§ **Task to carry out**
Starting at the first line and ending at the last, reproduce the records below exactly.

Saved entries
-.-.-
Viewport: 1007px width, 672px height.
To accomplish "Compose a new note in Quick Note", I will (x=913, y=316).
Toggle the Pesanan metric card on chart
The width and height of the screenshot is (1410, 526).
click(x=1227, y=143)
-.-.-
§ **Answer to the exercise**
Viewport: 1007px width, 672px height.
To accomplish "Compose a new note in Quick Note", I will (x=913, y=316).
Toggle the Pesanan metric card on chart
The width and height of the screenshot is (1410, 526).
click(x=1227, y=143)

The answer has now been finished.